Personal information
- Born: February 21, 1953 (age 73) Hutchinson, Kansas, U.S.
- Listed height: 6 ft 4 in (1.93 m)
- Listed weight: 260 lb (118 kg)

Career information
- High school: Coronado (CA)
- College: North Carolina
- NFL draft: 1975: 1st round, 3rd overall pick

Career history
- Baltimore Colts (1975–1982); Washington Redskins (1983–1985);

Awards and highlights
- Consensus All-American (1974); First-team All-ACC (1974); North Carolina Tar Heels Jersey No. 68 honored; North Carolina Sports Hall of Fame (2008); Walter Camp Foundation Alumni of the Year (2013); Jacobs Trophy; Jim Tatum Medal; Bill Arnold Award;

Career NFL statistics
- Games played: 145
- Starts: 104
- Stats at Pro Football Reference

= Ken Huff =

American football player (born 1953)

Kenneth Wayne Huff (born February 21, 1953) is an American former professional football player who was an offensive lineman in the National Football League (NFL). He was also an All-American guard at the University of North Carolina.

==College career==

Huff was heavily recruited from Deerfield Academy, Deerfield, Massachusetts, where he spent a postgraduate year after Coronado High School outside of San Diego, California. Initially a defensive tackle until UNC Coach Bill Dooley switched him to guard in his second day of practice, he immediately became a starter on the offensive line. As a sophomore, he helped lead the University of North Carolina to an 11-1 Atlantic Coast Conference championship. He played in the 1972 and 1974 Sun Bowls, Hula Bowl, and Senior Bowl in 1975.

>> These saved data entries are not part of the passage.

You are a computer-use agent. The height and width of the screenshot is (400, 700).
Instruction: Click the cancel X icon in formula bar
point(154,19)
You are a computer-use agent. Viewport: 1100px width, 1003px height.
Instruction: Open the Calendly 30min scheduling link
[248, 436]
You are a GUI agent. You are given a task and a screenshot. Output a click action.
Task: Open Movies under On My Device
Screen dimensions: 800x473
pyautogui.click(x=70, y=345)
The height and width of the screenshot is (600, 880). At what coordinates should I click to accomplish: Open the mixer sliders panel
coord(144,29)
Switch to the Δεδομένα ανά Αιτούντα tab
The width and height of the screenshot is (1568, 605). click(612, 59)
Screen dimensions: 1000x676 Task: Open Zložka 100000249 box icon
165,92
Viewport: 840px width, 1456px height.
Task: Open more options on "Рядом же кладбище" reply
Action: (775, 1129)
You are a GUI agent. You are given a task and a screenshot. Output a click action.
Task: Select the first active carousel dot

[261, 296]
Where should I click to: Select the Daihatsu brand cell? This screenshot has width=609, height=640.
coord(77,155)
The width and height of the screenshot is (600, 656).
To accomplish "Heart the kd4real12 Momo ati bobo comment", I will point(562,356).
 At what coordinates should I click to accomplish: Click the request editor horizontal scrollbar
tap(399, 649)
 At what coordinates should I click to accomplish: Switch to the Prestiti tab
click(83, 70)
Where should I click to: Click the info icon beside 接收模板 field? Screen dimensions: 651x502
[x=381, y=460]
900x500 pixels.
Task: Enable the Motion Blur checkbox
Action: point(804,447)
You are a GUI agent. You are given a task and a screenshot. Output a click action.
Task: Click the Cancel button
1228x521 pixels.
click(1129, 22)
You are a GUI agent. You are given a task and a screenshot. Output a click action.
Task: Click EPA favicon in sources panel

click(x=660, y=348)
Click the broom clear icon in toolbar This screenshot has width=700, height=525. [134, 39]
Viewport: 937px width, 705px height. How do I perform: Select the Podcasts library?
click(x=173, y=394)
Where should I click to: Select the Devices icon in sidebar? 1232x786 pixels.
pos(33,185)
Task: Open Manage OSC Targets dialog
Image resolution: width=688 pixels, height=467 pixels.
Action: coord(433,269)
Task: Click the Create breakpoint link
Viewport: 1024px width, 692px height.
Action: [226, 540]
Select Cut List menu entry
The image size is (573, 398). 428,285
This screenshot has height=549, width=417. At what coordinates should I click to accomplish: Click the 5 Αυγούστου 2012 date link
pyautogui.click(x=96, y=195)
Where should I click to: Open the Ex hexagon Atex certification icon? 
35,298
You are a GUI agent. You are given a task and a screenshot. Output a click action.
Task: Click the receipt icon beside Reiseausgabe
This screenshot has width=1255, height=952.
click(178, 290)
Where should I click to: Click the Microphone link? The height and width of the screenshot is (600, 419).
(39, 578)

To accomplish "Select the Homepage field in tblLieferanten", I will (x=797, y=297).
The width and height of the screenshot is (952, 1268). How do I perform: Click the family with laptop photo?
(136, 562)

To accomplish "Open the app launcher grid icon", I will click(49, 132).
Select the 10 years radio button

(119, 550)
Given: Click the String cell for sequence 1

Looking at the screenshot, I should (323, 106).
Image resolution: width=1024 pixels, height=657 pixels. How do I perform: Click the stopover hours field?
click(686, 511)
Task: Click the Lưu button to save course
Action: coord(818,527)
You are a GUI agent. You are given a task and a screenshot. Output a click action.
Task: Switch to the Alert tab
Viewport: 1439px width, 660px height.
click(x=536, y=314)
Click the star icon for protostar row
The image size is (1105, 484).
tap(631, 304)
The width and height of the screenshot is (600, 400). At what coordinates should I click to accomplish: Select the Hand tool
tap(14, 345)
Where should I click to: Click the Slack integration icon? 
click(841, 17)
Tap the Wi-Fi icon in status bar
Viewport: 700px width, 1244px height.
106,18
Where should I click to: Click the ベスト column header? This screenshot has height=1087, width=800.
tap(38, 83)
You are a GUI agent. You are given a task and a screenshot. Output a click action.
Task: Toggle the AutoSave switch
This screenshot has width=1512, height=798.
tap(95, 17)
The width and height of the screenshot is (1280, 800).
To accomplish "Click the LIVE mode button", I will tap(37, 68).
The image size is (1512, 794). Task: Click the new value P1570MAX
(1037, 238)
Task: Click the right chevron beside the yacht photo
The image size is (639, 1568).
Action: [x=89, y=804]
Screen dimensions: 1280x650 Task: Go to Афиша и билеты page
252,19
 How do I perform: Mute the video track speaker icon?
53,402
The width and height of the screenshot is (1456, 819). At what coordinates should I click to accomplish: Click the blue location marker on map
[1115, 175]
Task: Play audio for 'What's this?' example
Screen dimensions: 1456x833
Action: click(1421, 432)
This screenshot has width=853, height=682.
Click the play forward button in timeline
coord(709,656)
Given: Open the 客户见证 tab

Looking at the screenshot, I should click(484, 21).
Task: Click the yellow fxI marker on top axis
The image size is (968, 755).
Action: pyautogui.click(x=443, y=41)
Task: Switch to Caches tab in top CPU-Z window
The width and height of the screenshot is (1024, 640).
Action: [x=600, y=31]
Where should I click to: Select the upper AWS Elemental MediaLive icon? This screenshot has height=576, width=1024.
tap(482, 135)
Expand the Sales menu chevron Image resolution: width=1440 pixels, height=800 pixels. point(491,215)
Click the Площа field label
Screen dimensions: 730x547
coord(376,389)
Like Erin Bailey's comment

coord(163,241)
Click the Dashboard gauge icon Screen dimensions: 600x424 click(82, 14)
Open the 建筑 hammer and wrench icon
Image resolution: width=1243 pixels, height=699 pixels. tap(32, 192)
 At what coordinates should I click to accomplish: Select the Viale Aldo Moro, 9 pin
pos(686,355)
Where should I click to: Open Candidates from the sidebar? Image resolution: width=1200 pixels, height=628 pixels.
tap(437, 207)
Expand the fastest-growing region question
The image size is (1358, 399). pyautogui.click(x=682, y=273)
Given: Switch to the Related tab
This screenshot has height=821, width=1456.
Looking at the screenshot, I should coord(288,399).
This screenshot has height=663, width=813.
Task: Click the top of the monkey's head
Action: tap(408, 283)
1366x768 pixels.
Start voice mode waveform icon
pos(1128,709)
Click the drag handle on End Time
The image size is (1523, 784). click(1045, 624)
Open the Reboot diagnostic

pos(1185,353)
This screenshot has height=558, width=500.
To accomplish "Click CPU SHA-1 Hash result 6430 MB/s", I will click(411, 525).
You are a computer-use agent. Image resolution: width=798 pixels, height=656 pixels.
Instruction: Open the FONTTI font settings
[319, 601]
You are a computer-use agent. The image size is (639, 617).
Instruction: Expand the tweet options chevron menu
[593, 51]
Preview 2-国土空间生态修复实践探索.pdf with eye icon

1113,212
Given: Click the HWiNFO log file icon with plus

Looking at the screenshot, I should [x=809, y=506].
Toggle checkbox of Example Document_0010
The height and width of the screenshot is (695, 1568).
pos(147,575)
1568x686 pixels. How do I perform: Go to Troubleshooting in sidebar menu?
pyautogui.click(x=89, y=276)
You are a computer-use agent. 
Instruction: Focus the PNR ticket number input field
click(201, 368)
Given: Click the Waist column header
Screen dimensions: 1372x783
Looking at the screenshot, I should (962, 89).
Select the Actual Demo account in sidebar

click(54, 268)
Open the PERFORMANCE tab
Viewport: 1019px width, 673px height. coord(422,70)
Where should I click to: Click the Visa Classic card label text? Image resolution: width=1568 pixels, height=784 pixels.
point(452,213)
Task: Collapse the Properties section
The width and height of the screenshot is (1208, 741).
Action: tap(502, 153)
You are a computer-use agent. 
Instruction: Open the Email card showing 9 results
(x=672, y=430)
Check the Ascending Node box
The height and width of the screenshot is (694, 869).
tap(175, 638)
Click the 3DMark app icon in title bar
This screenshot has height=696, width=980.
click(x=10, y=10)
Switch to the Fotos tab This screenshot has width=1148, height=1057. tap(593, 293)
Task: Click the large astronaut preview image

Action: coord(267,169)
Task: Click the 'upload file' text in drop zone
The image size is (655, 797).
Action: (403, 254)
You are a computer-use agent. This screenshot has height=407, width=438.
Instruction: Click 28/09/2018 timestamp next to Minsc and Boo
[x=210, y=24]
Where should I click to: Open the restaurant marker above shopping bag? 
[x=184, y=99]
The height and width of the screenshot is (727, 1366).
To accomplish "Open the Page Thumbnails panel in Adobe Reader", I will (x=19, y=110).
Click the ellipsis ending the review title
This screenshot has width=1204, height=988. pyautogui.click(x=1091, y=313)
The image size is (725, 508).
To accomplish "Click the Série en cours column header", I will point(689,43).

As a team captain in his senior season, he led an offensive line that produced two 1,000 yard backs and helped Carolina set a school total offense record. He was chosen first-team All-ACC and Consensus All-American in 1974 including Playboy’s Pre-Season All-American pick. Huff was a finalist for the Outland Trophy Award, won the Jacobs Trophy as the league's best blocker, Jim Tatum Medal and was a two time recipient of the Bill Arnold Award as UNC's top lineman.

He was also named Captain of the College All-Stars in their game against the Super Bowl Champion Pittsburgh Steelers, selected to the 75th anniversary All Sun Bowl team in 2008, and listed as one of the top 25 lineman to play in the ACC. His number was retired at his high school alma mater and at UNC where his college jersey is hanging on the University's Honored Jersey section of Kenan Memorial Stadium.

==Professional career==
Huff was the third overall pick in the 1975 NFL draft by the Baltimore Colts, one pick ahead of Walter Payton. In 1983, he was acquired by the Washington Redskins and became a member of the famed “Hogs” offensive line along with Mark May, Russ Grimm, Joe Jacoby, Jeff Bostic and George Starke. Huff retired in 1986 after 11 years and a career 145 games in the NFL.

==Post-NFL career==
In May 2008, Huff was inducted into the North Carolina Sports Hall of Fame.

Currently, Huff is the owner of an award-winning, custom home building company in Chapel Hill, North Carolina. He is involved with numerous UNC and NFL related charity organizations as well as doing Public Service Announcements for Hope For The Warriors.

Received the Walter Camp Foundation Alumni of the Year for 2013.

Was UNC's selection to the Legends of the ACC, Class of 2015, joining Ga Tech's head coach Bobby Ross, Miami's Clinton Portis, Pitt's Tony Dorsett, and Clemson's Anthony Simmons to name a few.

Huff is a board member of the National Football Foundation's Bill Dooley Chapter, currently the largest chapter in the country (2015).

Named the 2016 Distinguished American Award by the Bill Dooley Chapter of the National Football Foundation.

Walter Camp Football Foundation Alumni President, 2019–present.

Named number 17 on UNC's top 25 players in football history (2021)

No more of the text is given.